Protease Inhibitors or NNRTIs as First-Line HIV-1 Treatment in West Africa (PIONA): A Randomized Controlled Trial

BACKGROUND: Nonnucleoside reverse transcriptase inhibitors (NNRTIs) are recommended as part of first-line treatment for HIV-1 in Africa. However, NNRTI-based regimens are more prone to resistance development than protease inhibitors (PIs) in a context in which drug interruptions are frequent. The aim of this study was to compare the efficacy and tolerability of NNRTIs with PIs in HIV-1-infected patients in Guinea-Bissau.METHODS: This open-label randomized, 2-arm superiority trial compared the use of 2 NRTIs plus either one NNRTI (efavirenz or nevirapine) or one PI (lopinavir/ritonavir) in treatment-naive HIV-1-infected adults in the Bissau HIV Cohort (ClinicalTrials.gov, NCT0019235). The primary endpoint was HIV-1 RNA <400 copies per milliliter after 12 months of treatment.RESULTS: Between May 5, 2011, and April 26, 2013, 400 patients were included in the study. In an intention-to-treat analysis, the proportions of patients with viral suppression were similar in the NNRTI [65/197 (33.0%)] and PI [68/203 (33.5%)] arms (P = 0.92). No PI resistance was detected, but high-level NNRTI resistance was seen in 17/30 (56.7%) of NNRTI vs. 3/26 (11.5%) of PI-treated patients, P < 0.01. After 1 year of follow-up, 65 patients died (16.3%) and 93 were lost to follow-up (23.3%).

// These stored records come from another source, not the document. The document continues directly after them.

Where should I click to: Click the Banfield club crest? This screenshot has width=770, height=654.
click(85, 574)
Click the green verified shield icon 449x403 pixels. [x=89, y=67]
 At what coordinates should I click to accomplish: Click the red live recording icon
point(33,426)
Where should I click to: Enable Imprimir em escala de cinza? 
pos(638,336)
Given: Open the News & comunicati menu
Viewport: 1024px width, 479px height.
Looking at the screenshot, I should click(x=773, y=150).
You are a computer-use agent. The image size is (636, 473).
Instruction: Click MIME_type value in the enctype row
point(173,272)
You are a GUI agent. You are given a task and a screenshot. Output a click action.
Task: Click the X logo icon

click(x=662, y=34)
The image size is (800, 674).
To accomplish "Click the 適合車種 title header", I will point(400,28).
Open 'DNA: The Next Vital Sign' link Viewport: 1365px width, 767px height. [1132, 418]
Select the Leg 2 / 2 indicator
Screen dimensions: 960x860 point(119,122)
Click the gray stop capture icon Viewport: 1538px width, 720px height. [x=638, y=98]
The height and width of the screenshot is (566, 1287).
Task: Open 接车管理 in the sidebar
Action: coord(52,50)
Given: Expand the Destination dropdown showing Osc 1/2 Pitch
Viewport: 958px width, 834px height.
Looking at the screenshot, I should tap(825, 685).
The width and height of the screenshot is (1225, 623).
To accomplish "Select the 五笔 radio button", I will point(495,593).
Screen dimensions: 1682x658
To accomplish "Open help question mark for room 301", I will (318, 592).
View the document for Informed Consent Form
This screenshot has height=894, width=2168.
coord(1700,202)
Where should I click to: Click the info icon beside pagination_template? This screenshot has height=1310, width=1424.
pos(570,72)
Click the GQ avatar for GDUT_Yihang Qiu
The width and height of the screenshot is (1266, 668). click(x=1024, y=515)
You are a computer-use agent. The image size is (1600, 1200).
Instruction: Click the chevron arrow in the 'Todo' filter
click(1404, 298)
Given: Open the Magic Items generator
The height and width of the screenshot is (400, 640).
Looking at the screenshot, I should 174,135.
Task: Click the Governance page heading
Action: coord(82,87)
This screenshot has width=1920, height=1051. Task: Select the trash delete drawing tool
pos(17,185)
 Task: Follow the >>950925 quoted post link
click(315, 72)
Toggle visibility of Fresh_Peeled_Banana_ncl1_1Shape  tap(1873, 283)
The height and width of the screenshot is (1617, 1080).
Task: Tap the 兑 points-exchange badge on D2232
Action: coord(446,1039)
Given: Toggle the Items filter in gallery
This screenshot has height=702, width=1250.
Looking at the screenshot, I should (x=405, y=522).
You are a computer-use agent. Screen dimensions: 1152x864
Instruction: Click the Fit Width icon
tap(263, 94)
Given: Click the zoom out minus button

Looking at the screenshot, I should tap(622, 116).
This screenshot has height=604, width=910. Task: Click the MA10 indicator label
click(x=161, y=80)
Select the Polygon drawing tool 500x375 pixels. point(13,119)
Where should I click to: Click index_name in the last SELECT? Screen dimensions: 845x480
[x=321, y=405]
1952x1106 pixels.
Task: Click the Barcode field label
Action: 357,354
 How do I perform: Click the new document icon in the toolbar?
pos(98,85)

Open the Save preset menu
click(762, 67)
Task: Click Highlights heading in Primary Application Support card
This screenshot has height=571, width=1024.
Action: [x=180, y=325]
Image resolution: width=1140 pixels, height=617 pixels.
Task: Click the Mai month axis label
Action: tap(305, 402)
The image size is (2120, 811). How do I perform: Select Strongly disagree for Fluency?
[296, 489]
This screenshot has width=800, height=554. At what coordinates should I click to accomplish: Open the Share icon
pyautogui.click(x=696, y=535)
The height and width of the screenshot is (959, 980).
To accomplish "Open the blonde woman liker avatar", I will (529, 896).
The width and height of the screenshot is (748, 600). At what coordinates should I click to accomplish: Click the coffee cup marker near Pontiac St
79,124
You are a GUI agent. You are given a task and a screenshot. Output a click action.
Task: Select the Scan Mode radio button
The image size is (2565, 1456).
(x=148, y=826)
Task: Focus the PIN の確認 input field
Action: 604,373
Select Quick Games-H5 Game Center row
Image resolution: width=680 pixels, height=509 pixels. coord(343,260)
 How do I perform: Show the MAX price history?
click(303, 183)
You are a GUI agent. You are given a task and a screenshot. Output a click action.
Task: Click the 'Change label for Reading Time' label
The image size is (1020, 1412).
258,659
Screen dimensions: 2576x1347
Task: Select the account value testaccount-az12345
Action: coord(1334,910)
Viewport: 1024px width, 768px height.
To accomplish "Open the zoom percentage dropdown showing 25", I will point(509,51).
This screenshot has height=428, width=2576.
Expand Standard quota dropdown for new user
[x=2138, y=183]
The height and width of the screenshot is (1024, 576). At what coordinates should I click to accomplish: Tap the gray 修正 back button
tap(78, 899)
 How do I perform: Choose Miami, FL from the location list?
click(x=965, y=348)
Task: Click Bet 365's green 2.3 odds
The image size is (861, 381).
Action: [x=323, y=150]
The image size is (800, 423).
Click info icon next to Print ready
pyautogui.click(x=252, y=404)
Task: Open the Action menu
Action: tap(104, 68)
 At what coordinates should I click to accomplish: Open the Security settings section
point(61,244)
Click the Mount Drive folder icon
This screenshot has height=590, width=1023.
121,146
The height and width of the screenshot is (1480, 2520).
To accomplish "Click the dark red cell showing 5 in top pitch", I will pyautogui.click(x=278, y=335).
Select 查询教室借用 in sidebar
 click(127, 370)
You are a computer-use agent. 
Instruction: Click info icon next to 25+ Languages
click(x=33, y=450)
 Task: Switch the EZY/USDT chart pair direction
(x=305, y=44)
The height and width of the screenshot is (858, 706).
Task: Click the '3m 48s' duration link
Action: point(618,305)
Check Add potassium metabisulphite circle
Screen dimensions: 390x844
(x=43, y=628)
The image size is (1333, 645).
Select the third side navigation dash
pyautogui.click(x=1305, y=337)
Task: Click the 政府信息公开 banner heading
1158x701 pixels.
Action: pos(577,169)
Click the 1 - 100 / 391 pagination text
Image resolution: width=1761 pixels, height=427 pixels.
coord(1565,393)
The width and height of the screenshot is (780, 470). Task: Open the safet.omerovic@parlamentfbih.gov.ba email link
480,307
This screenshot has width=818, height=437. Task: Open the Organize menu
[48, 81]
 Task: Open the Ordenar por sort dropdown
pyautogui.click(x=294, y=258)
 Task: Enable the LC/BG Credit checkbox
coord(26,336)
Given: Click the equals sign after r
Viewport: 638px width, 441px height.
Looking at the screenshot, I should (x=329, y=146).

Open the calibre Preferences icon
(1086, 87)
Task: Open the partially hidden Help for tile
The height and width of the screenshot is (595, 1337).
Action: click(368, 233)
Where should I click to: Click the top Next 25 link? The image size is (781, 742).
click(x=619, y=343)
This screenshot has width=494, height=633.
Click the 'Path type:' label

There was no difference in mortality (hazard ratio 0.84, 95% confidence interval: 0.51 to 1.36) or frequency of clinical adverse events between treatment arms [NNRTI: 73/197 (37.1%); and PI: 69/203 (34.0%); P = 0.52].CONCLUSIONS: In patients at an HIV clinic in Guinea-Bissau, treatment with PIs led to less development of resistance compared with NNRTIs but was not superior in terms of viral suppression, CD4 cell increment, mortality, or severe adverse events.